Tip – Get paid on time by ensuring you have regular communication with your customer and that you have an effective credit control procedure.
This is where a business has a full order book but struggles to convert turnover (sales) into profit. This situation usually develops when tasks are taken on at a cheaper rate when compared to competitors in order to secure orders. Subsequently, the business becomes very busy but the income generated is not sufficient in order make a profit, and so the business fails. This strategy can be used carefully in order to try and build a reputation but for small businesses it should not be used in the long-term. Remember “turnover is vanity, but profit is sanity”.

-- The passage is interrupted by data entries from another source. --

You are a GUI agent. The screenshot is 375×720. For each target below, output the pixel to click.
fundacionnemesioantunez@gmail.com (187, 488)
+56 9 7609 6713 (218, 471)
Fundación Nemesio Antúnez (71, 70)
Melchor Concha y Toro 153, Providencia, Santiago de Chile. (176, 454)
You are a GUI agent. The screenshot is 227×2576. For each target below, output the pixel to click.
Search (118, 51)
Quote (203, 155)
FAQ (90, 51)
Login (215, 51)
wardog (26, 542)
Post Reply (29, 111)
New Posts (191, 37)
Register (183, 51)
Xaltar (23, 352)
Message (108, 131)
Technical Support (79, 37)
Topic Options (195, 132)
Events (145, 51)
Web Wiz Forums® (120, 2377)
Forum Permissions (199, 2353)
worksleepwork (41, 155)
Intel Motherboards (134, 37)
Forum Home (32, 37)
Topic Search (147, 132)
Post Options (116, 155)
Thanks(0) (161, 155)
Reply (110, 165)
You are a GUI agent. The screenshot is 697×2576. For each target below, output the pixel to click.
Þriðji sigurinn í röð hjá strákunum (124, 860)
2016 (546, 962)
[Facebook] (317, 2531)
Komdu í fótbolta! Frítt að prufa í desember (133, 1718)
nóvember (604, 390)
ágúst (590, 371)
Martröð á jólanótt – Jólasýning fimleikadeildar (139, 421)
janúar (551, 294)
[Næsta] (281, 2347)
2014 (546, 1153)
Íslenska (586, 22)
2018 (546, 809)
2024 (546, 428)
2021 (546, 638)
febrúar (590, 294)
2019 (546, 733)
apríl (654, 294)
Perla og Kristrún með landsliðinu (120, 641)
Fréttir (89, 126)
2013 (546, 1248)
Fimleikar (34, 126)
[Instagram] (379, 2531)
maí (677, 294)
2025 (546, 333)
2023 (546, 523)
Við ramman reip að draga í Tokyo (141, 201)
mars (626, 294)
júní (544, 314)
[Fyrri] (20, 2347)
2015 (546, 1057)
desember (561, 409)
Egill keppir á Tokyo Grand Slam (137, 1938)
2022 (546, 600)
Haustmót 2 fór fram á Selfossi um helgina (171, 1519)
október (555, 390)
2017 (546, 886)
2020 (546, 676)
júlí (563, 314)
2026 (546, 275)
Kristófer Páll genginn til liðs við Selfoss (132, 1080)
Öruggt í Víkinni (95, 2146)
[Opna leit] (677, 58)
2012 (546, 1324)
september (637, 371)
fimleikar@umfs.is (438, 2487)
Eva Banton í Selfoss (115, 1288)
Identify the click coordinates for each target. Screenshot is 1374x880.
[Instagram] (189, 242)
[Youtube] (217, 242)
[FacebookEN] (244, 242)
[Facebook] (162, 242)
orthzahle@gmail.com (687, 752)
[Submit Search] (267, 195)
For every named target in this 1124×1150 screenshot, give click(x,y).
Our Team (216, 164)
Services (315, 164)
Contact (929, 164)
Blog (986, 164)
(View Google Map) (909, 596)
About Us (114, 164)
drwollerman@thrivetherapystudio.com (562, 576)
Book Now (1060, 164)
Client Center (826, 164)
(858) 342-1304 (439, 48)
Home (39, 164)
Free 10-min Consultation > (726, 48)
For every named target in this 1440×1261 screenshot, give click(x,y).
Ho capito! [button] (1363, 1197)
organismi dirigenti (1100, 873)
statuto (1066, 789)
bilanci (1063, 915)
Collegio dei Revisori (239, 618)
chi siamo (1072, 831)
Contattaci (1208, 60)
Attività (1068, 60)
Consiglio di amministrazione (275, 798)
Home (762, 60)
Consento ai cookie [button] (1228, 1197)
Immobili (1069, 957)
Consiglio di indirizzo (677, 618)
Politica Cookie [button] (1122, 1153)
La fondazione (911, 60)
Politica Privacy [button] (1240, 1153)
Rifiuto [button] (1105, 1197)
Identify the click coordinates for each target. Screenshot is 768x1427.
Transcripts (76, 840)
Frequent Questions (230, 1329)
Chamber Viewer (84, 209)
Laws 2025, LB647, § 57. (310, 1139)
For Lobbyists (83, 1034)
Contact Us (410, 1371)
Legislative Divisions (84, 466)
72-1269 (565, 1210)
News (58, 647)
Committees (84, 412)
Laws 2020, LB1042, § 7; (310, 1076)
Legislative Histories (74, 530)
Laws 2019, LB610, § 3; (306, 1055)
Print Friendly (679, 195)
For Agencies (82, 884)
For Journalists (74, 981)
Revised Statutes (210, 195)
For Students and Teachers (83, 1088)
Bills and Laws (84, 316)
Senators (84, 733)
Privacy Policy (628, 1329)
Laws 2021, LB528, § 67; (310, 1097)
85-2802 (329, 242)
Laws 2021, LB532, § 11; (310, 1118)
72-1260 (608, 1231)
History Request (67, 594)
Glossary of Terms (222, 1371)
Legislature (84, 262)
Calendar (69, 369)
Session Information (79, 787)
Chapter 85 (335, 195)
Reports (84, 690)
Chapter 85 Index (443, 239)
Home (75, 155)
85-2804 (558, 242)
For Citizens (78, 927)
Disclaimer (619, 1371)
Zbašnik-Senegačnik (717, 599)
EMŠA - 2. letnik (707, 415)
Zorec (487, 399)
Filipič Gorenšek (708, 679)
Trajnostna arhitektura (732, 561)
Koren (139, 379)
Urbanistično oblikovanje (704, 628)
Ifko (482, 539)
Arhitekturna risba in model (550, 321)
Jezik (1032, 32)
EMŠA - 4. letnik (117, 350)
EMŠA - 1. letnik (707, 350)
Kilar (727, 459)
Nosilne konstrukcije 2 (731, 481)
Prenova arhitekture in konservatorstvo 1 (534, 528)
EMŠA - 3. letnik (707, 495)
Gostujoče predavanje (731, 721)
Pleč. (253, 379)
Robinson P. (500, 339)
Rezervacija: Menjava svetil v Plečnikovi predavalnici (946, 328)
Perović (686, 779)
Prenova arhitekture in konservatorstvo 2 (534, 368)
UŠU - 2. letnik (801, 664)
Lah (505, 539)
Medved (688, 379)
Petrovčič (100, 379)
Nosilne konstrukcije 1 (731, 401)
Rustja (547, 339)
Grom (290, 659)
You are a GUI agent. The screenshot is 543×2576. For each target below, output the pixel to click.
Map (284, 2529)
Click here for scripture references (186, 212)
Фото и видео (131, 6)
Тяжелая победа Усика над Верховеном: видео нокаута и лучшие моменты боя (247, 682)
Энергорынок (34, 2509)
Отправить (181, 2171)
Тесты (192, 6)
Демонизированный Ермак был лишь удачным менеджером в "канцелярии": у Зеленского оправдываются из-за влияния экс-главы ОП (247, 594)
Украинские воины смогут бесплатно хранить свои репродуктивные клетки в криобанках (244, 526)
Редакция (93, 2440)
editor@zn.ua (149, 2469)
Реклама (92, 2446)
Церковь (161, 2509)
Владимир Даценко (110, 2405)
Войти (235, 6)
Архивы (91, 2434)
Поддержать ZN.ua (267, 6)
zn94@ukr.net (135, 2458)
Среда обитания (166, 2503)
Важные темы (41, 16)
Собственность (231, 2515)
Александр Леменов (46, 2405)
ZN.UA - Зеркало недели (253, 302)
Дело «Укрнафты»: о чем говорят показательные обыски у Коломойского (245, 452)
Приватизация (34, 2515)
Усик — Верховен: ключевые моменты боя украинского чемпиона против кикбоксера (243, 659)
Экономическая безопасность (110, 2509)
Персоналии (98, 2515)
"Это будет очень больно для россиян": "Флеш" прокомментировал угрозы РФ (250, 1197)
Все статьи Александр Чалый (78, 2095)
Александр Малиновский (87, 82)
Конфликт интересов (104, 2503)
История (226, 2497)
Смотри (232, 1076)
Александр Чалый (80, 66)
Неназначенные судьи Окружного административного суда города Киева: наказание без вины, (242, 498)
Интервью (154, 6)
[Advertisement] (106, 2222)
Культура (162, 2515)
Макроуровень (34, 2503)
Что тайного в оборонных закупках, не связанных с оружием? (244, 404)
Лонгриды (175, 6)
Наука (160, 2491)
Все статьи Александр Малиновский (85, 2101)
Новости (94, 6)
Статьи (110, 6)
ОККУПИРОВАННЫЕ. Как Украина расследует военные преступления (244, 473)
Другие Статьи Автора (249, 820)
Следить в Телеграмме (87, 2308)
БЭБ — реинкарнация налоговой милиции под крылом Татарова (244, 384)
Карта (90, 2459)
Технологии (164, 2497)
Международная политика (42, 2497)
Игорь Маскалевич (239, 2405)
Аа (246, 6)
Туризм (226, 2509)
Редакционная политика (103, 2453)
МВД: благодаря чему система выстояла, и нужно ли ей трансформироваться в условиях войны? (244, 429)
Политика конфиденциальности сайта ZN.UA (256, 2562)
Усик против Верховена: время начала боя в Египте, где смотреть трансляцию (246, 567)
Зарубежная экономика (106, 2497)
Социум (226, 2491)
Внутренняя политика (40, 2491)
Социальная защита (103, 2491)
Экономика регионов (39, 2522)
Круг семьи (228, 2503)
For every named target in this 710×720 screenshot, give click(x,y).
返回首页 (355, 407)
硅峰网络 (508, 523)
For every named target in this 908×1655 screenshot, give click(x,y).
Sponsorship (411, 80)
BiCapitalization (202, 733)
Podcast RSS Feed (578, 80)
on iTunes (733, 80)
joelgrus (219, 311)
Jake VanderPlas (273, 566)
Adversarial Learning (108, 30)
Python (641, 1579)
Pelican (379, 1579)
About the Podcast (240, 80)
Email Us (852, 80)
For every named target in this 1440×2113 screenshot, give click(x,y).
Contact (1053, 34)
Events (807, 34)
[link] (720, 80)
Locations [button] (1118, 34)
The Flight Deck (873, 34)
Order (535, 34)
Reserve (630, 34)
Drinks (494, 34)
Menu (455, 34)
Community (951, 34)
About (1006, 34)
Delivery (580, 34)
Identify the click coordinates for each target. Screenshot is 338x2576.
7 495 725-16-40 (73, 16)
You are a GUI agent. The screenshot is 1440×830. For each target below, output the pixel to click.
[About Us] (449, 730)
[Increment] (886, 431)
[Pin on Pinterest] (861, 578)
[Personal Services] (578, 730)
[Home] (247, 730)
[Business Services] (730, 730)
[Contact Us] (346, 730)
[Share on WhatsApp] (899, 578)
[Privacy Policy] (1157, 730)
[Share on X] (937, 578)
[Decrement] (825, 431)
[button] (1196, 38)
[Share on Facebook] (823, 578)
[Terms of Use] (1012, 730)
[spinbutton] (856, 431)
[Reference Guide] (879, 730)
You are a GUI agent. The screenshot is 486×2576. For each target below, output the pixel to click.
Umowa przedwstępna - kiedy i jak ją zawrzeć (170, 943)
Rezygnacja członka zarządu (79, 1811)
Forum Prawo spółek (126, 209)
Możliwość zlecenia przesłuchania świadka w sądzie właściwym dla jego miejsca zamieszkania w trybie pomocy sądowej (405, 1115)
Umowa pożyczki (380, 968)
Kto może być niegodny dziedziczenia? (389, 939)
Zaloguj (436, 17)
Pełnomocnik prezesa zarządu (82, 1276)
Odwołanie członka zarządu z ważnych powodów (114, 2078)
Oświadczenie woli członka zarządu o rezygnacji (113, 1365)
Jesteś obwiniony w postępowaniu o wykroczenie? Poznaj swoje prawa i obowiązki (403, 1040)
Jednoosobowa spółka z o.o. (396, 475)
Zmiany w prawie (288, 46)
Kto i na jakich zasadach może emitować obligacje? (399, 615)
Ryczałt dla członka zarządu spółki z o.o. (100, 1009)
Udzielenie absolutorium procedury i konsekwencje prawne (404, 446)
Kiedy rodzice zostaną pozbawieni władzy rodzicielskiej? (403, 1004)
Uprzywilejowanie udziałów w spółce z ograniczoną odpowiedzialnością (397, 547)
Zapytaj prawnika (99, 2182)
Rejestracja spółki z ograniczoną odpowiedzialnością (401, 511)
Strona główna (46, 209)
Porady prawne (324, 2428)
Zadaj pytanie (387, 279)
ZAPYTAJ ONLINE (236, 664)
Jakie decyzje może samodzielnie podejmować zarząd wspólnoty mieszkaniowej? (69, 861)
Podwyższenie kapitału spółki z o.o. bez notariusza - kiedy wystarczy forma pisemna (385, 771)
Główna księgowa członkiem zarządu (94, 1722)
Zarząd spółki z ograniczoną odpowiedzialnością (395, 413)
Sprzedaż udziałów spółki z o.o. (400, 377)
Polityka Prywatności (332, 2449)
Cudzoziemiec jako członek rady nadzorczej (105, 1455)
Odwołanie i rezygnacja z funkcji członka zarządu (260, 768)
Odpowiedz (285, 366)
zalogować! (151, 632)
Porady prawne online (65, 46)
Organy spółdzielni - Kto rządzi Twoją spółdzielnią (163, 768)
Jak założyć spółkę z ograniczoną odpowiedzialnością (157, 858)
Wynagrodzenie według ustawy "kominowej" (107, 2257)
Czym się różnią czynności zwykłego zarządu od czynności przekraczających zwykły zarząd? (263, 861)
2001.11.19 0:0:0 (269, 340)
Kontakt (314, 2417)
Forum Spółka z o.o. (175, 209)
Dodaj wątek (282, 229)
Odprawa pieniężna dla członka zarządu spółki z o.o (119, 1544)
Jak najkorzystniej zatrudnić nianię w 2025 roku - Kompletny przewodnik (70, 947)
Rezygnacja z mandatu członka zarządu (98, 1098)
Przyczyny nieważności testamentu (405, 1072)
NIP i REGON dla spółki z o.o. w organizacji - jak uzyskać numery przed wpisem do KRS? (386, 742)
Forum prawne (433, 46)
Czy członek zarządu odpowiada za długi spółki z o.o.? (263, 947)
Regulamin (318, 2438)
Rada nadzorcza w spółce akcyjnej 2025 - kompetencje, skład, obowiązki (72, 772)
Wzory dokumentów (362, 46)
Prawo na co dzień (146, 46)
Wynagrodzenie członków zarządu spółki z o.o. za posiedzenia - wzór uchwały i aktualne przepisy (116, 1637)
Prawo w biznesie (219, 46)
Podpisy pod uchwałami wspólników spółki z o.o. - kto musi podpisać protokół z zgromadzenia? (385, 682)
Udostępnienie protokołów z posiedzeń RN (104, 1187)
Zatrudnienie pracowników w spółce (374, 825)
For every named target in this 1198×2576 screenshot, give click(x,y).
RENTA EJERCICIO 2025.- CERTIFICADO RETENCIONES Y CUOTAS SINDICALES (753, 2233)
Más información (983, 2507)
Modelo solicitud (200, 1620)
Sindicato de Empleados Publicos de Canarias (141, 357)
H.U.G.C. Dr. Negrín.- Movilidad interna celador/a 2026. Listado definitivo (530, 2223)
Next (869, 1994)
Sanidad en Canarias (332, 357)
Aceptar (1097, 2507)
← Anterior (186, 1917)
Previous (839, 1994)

Tip – You are usually in business to make money so ensure you do not under-sell your products or services unless you have a clearly defined plan.
3. Control the Controllable
Fixed costs – these costs do not vary regardless of the business activity undertaken, i.e. rent and rates.
Variable costs – these are dependant on the level of activity, i.e. heat and light or staff overtime.
Tight control and effective monitoring of these costs is essential. Whilst fixed costs by their very nature are easier to control, effective negotiation with suppliers is an important step. Variable costs can often get out of control if not properly managed, i.e. buying stock recklessly can tie up cash and may lead to unforeseen losses.
Tip – Ensure there is an efficient method of recording and managing costs. Monitor them on a regular basis.
4. Supplier Relationships
Negotiating with your suppliers is important in order to gain value for money but when evaluating a potential supplier do not focus solely on the costs. You should try and build a close working relationship with your suppliers and also consider the following:
- Product efficiency – do they have a good reputation for supplying reliable products?
- Delivery – can delivery be made in a timely manner?
- Payment Terms – extended terms can often ease your own cash flow concerns.
Tip – Ensure you question potential suppliers to ensure they meet your key criteria.
5. Initial Funding
Many small businesses often underestimate the amount of necessary funding needed to commence trading or start a new product line or service. This lack of funding will immediately restrict any business capacity and will greatly threaten the potential growth and stability of your business. Always identify and try to properly estimate the amount of money needed to launch your business and to cover the costs for at least the first year which should include both running expenses and capital investment.
Tip – Take time to plan the financial implications of your business plans.